As recently as the early 1960s, the tax rate on income at the highest levels--known in tax terminology as the top income bracket--exceeded 90 percent. By the end of Ronald Reagan's eight years in the White House in the 1980s, the rate had dropped below 30 percent. George H.W. Bush increased the top tax rate to 31 percent, and Clinton hiked it to 39.6 percent. The Bush tax cuts reduced the rate to 35 percent, where they remain today.
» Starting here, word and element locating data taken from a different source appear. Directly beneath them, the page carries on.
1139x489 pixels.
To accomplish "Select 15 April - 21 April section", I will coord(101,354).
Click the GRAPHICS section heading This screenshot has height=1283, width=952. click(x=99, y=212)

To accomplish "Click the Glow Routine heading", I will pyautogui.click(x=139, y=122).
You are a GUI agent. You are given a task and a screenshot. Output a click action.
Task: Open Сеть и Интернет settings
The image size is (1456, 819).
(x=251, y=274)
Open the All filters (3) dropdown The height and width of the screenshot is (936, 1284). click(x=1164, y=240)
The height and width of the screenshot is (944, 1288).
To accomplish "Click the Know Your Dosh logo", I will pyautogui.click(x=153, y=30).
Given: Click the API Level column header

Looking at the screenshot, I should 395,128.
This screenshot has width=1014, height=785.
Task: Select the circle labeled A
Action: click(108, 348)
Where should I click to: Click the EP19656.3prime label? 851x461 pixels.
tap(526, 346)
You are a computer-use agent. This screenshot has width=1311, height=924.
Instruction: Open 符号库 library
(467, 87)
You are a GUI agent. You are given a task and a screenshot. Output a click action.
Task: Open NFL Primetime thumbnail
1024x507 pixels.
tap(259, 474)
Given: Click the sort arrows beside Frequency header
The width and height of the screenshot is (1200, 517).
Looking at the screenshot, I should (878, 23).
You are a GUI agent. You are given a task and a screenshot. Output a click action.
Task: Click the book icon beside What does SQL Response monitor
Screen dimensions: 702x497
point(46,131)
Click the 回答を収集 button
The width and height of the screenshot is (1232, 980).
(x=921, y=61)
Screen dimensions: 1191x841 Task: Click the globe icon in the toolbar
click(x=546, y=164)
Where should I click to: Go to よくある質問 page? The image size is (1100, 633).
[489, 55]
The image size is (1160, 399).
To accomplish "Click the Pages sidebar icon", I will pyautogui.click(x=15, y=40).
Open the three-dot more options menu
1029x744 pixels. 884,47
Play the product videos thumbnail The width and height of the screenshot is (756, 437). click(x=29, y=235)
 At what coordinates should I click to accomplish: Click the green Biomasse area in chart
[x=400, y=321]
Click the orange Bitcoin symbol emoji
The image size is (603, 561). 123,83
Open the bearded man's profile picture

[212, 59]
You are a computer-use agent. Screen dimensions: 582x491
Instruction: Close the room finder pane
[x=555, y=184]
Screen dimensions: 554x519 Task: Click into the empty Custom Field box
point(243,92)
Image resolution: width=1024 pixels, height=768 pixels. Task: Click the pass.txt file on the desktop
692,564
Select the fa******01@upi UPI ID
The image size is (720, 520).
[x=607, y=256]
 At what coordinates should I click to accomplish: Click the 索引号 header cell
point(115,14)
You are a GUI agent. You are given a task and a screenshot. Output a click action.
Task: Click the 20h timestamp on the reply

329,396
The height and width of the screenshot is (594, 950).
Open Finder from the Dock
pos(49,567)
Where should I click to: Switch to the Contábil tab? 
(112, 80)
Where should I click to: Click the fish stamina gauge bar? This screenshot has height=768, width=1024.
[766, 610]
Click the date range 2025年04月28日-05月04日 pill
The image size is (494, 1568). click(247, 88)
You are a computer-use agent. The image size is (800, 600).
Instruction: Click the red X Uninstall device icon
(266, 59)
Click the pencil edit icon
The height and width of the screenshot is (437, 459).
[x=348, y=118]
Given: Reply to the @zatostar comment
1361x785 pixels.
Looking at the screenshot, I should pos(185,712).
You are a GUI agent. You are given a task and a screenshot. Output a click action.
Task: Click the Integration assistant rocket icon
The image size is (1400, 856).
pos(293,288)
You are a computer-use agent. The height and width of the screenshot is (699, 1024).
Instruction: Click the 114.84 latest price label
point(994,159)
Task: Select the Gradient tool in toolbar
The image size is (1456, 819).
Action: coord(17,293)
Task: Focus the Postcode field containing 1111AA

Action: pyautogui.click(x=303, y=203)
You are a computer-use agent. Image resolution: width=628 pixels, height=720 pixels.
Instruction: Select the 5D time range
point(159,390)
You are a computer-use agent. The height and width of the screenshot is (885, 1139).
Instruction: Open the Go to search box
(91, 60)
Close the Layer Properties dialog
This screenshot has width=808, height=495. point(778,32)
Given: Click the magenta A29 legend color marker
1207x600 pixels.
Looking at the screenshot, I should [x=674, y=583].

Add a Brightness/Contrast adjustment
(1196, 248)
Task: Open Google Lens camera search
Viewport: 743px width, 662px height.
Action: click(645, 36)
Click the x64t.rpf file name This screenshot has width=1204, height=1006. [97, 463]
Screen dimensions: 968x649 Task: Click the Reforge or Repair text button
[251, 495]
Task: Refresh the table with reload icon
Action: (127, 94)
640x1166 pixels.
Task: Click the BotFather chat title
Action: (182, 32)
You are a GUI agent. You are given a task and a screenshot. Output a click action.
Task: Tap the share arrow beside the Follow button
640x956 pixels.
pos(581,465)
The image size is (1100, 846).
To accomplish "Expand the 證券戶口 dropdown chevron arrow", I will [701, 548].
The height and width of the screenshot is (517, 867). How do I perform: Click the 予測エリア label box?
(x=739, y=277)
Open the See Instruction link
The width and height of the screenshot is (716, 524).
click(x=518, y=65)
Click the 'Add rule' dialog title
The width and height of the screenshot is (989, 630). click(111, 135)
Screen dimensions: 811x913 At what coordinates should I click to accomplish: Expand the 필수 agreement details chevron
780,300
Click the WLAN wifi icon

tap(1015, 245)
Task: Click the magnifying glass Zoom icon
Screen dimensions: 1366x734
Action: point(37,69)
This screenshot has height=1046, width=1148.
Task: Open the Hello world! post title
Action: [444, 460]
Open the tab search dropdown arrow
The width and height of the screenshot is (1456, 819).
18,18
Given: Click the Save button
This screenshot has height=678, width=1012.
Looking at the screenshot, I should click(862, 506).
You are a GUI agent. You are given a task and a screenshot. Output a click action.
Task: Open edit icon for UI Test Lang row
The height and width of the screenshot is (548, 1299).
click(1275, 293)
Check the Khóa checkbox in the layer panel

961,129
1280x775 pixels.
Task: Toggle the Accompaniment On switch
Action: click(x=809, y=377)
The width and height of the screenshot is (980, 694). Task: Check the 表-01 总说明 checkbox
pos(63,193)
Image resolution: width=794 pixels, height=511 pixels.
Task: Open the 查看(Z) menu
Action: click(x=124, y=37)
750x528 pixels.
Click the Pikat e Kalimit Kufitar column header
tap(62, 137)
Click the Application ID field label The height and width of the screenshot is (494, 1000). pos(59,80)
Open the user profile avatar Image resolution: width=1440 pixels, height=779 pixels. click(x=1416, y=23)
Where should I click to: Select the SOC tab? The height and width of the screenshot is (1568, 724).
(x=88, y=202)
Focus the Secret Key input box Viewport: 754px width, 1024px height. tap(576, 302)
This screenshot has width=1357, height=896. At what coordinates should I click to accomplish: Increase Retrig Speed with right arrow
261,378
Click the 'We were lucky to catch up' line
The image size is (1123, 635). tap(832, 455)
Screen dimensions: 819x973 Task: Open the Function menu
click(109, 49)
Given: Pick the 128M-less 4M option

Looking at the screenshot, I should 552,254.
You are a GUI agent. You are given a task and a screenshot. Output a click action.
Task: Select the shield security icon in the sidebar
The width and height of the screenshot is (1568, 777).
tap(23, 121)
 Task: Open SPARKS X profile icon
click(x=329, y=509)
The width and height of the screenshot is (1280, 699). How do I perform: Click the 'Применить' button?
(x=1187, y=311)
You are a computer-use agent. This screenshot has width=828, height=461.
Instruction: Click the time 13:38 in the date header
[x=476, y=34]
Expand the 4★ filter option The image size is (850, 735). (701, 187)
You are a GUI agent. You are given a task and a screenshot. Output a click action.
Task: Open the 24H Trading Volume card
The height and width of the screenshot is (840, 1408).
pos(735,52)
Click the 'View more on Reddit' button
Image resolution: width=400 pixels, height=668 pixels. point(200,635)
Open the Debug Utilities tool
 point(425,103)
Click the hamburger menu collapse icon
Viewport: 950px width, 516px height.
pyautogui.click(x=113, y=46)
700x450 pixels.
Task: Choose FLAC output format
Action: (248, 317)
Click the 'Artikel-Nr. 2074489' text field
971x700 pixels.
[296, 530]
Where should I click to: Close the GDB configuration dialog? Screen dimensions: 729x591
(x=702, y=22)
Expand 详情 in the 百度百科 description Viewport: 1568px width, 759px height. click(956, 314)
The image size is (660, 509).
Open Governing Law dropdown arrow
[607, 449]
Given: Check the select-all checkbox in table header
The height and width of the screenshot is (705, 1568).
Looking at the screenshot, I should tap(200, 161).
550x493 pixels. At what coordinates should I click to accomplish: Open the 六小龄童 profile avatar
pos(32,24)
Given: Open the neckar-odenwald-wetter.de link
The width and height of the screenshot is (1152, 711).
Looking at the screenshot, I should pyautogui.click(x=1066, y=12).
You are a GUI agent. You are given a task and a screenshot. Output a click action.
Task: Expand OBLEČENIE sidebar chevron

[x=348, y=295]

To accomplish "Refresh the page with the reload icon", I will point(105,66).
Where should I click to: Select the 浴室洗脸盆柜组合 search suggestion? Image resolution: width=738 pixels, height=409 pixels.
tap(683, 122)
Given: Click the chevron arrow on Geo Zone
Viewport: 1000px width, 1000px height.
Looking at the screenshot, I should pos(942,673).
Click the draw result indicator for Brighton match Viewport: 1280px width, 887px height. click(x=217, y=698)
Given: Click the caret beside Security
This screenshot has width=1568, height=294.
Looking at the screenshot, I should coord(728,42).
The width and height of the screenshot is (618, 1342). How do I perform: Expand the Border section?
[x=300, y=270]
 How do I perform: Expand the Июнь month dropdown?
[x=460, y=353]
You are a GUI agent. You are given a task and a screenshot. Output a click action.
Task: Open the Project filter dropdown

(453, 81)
Meanwhile, the tax rate on capital gains, which was raised in the late 1960s and mid-1970s to a maximum of close to 40 percent, has been cut over the past few decades to the current rate of 15 percent. These reductions have almost exclusively benefited the top 1 percent. According to Citizens for Tax Justice, were the capital gains tax rate restored to its high point, 80 percent of the tax increase would be borne by the richest 1 percent of taxpayers, and 90 percent by the richest 5 percent.

Right-wing commentators often seek to confuse the tax issue by pointing to the fact that only half of U.S. residents paid federal income taxes in 2009. Low-income households who don't make enough money to pay the federal income tax are viewed as "freeloaders."

This turns reality on its head. The real "freeloaders" are the giant corporations raking in record profits while paying little to nothing--or less than nothing--in taxes, and the banks who receive giant government bailouts and then pay billions in bonuses to executives while throwing working people out of their homes.

In reality, as the Center on Budget and Policy Priorities (CBPP) points out, the statistic about 2009 is misleading because that was the low point of the recession and a number of temporary tax breaks were in place. Two years earlier, 40 percent of households didn't owe federal taxes.

More importantly, the right-wing complaints about income tax freeloaders on the bottom of the income ladder conveniently ignores the many other taxes, most of them highly regressive, that working people do pay--like the federal payroll tax that funds Social Security and Medicare, and state and local sales taxes.

According to the CBPP, "When all federal, state and local taxes are taken into account, the bottom fifth of households pays about 16 percent of their incomes in taxes, on average" (emphasis in original)--a major burden on households on the lower end of the income ladder, and still higher than Mitt Romney paid on his income taxes.

The Buffett Rule wouldn't even come close to making the rich "pay a fair share." For that to happen would require a fundamental overhaul of a tax code that is currently designed to benefit the wealthy at the expense of those who produce the wealth.